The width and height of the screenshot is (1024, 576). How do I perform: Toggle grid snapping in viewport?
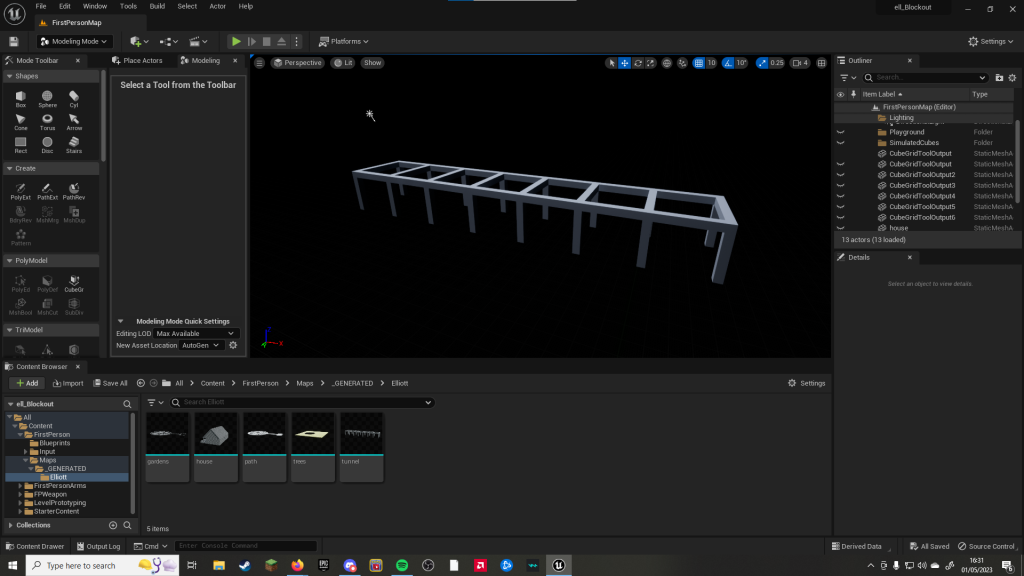pyautogui.click(x=699, y=63)
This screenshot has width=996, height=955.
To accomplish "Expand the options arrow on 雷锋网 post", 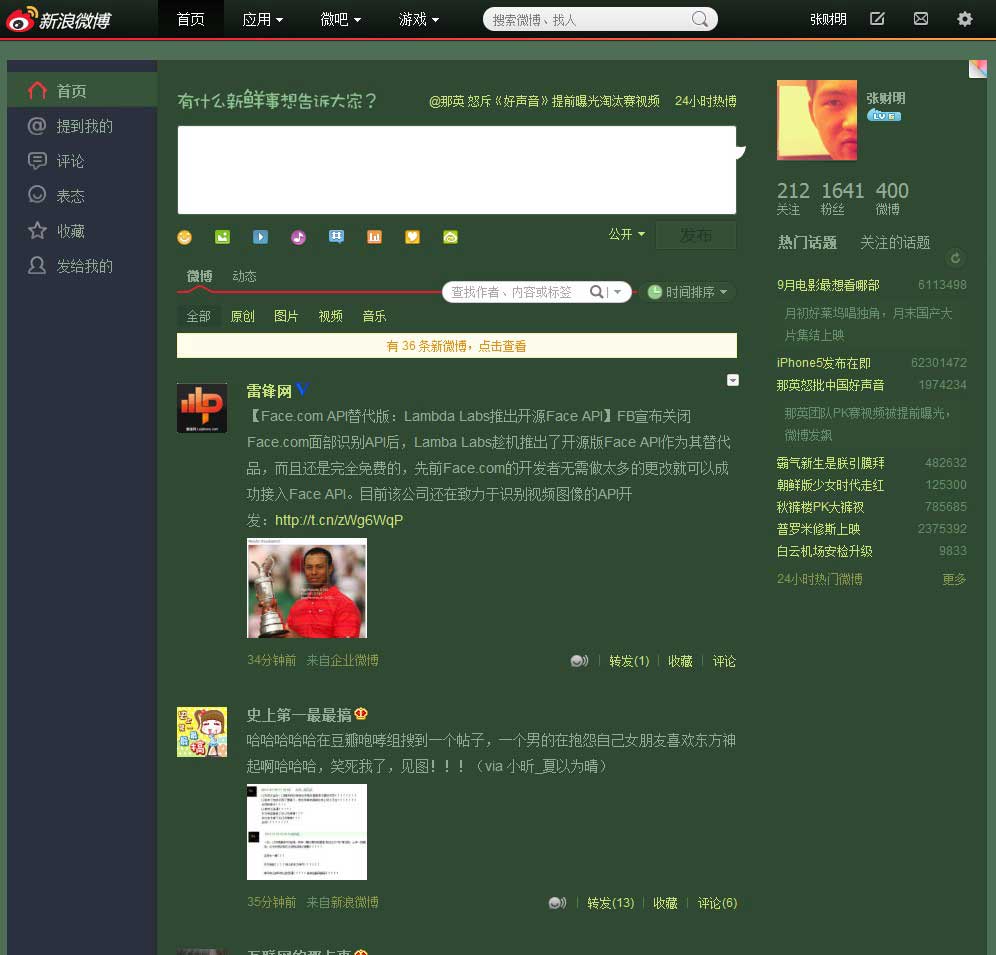I will [x=733, y=380].
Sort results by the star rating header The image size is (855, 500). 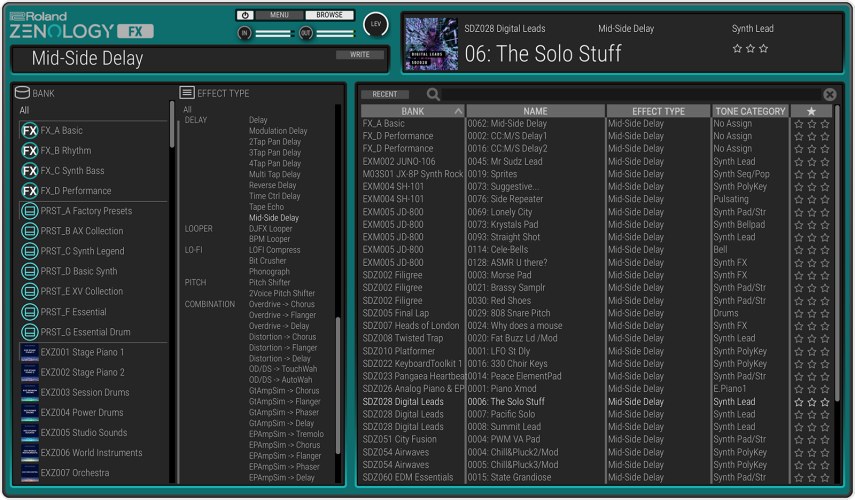point(811,111)
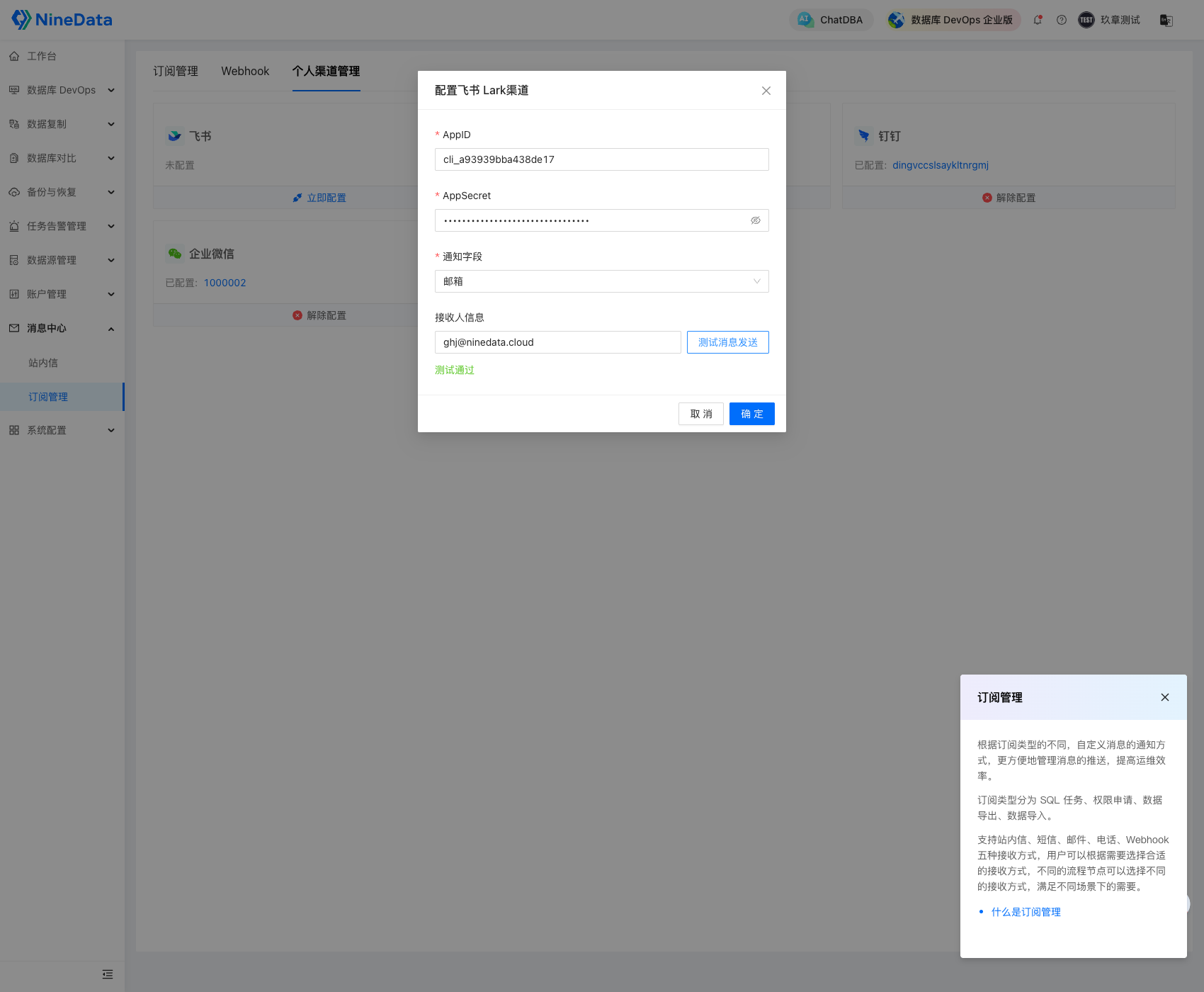The height and width of the screenshot is (992, 1204).
Task: Click the NineData logo
Action: pyautogui.click(x=62, y=20)
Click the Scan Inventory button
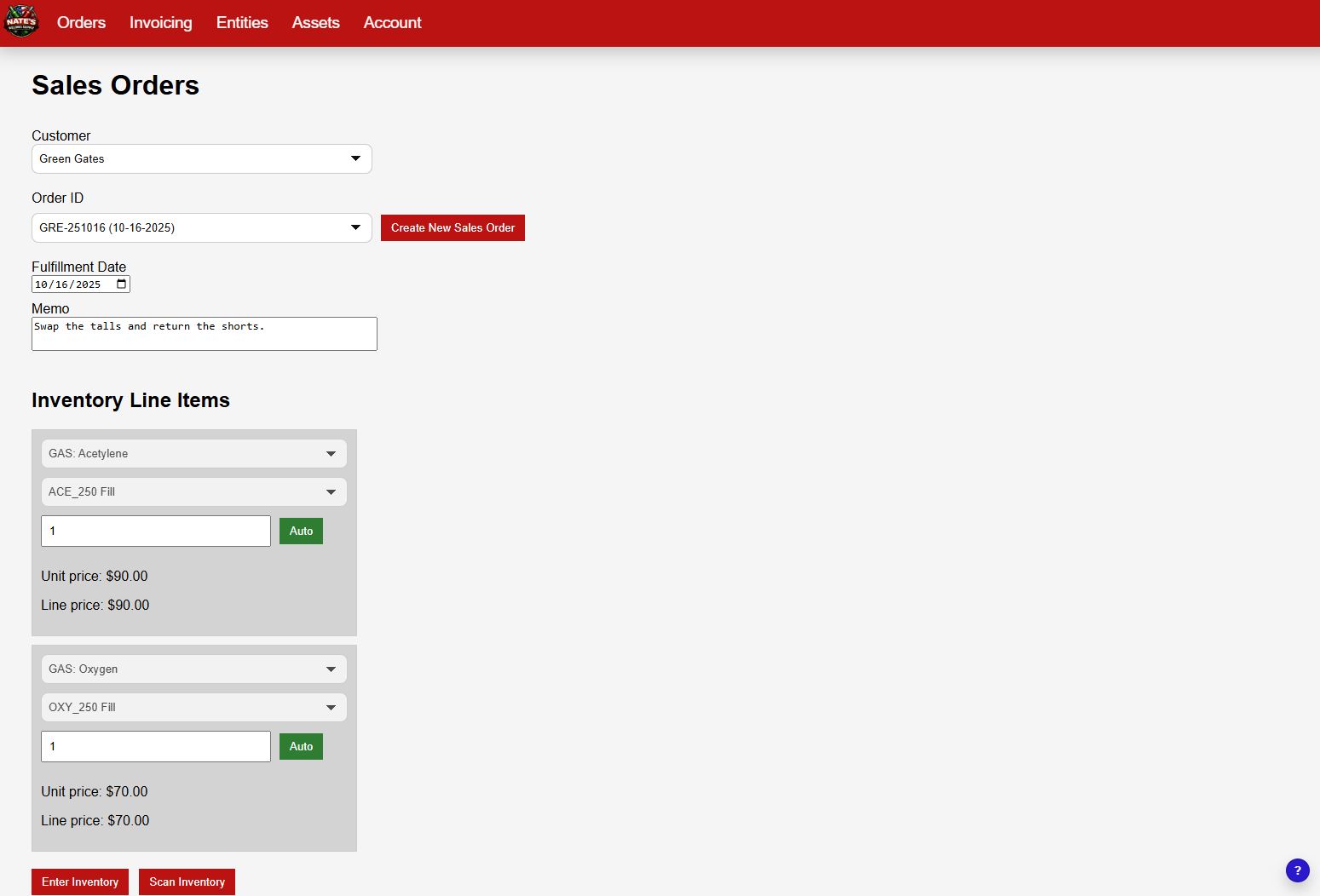Screen dimensions: 1320x896 click(x=187, y=882)
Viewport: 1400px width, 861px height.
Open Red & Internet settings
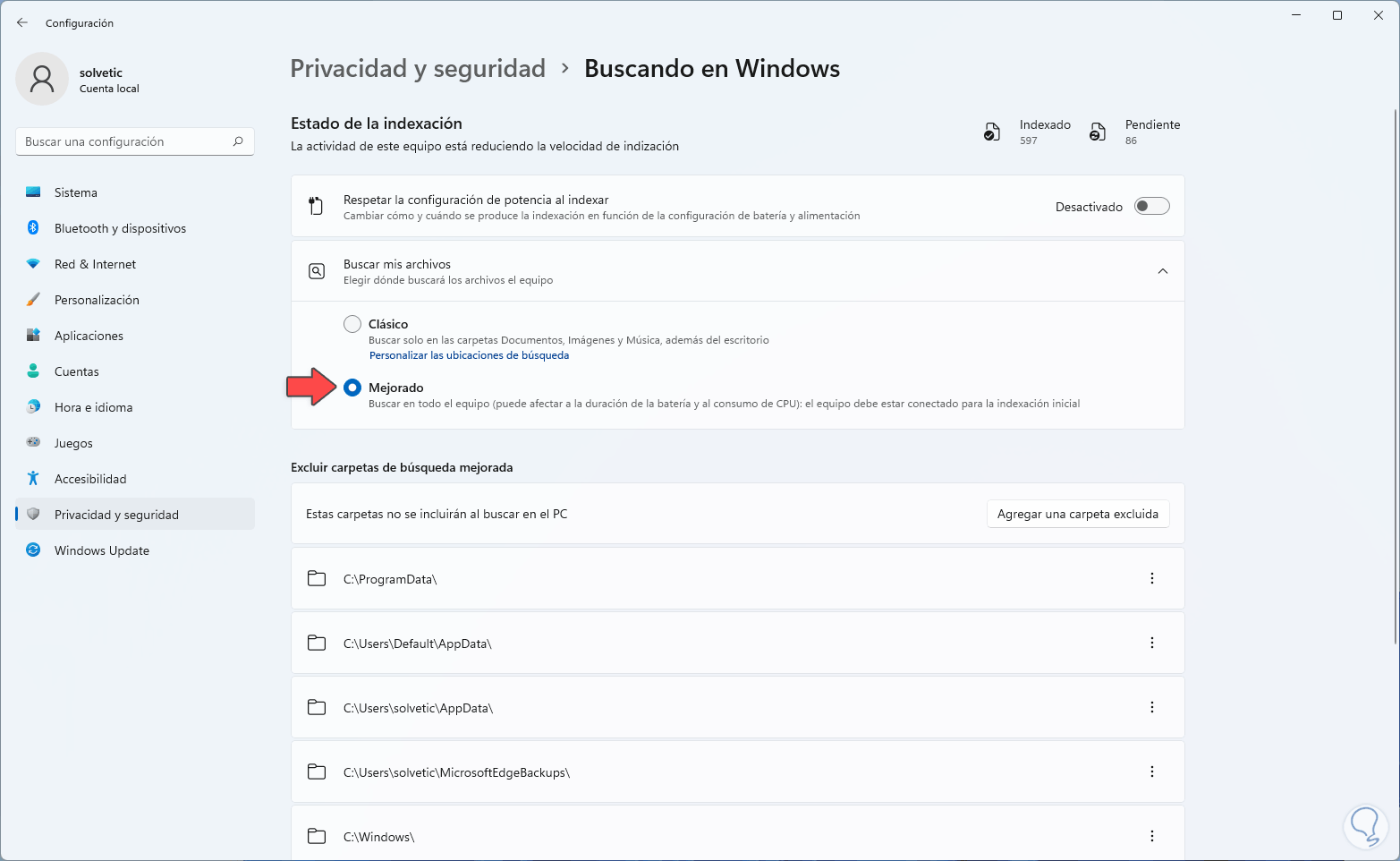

:::

Assignment -
Transcribe every line from the one containing "Viewport: 1400px width, 861px height." to the end of the listing, exactly and exclusively. Do not carry any picture over.

Answer to this task -
Viewport: 1400px width, 861px height.
Open Red & Internet settings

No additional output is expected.